**What you need to do:**
Return all of the entries exactly as written.

Source data: Begin

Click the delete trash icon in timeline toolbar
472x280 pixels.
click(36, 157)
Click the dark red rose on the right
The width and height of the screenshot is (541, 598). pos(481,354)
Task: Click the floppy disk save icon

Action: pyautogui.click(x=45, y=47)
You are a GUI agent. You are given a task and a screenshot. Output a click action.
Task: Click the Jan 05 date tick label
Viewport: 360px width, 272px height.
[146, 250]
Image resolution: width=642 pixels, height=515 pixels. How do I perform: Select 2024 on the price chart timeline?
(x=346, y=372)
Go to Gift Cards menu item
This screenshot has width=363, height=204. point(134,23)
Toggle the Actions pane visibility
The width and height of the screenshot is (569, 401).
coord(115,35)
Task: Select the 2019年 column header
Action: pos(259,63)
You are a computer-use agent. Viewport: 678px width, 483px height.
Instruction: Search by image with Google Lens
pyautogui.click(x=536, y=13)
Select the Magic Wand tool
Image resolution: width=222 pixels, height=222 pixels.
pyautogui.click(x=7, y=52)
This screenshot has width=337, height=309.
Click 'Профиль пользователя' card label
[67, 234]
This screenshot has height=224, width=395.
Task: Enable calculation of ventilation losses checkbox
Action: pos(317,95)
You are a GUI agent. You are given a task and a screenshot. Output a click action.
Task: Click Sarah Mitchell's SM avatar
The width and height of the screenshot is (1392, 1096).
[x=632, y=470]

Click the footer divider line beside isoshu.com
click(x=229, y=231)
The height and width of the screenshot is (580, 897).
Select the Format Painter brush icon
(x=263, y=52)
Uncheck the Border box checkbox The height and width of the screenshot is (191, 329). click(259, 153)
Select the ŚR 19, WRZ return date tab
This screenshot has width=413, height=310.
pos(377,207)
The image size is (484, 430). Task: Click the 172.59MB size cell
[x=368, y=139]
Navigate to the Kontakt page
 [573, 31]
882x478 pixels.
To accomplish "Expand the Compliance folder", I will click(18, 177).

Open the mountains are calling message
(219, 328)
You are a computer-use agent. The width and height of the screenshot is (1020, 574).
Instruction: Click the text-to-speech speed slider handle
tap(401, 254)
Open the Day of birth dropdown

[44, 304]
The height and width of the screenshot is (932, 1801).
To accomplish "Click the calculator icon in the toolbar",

Source data: End

**Result of the exercise:**
Click the delete trash icon in timeline toolbar
472x280 pixels.
click(36, 157)
Click the dark red rose on the right
The width and height of the screenshot is (541, 598). pos(481,354)
Task: Click the floppy disk save icon

Action: pyautogui.click(x=45, y=47)
You are a GUI agent. You are given a task and a screenshot. Output a click action.
Task: Click the Jan 05 date tick label
Viewport: 360px width, 272px height.
[146, 250]
Image resolution: width=642 pixels, height=515 pixels. How do I perform: Select 2024 on the price chart timeline?
(x=346, y=372)
Go to Gift Cards menu item
This screenshot has width=363, height=204. point(134,23)
Toggle the Actions pane visibility
The width and height of the screenshot is (569, 401).
coord(115,35)
Task: Select the 2019年 column header
Action: pos(259,63)
You are a computer-use agent. Viewport: 678px width, 483px height.
Instruction: Search by image with Google Lens
pyautogui.click(x=536, y=13)
Select the Magic Wand tool
Image resolution: width=222 pixels, height=222 pixels.
pyautogui.click(x=7, y=52)
This screenshot has width=337, height=309.
Click 'Профиль пользователя' card label
[67, 234]
This screenshot has height=224, width=395.
Task: Enable calculation of ventilation losses checkbox
Action: pos(317,95)
You are a GUI agent. You are given a task and a screenshot. Output a click action.
Task: Click Sarah Mitchell's SM avatar
The width and height of the screenshot is (1392, 1096).
[x=632, y=470]

Click the footer divider line beside isoshu.com
click(x=229, y=231)
The height and width of the screenshot is (580, 897).
Select the Format Painter brush icon
(x=263, y=52)
Uncheck the Border box checkbox The height and width of the screenshot is (191, 329). click(259, 153)
Select the ŚR 19, WRZ return date tab
This screenshot has width=413, height=310.
pos(377,207)
The image size is (484, 430). Task: Click the 172.59MB size cell
[x=368, y=139]
Navigate to the Kontakt page
 [573, 31]
882x478 pixels.
To accomplish "Expand the Compliance folder", I will click(18, 177).

Open the mountains are calling message
(219, 328)
You are a computer-use agent. The width and height of the screenshot is (1020, 574).
Instruction: Click the text-to-speech speed slider handle
tap(401, 254)
Open the Day of birth dropdown

[44, 304]
The height and width of the screenshot is (932, 1801).
To accomplish "Click the calculator icon in the toolbar",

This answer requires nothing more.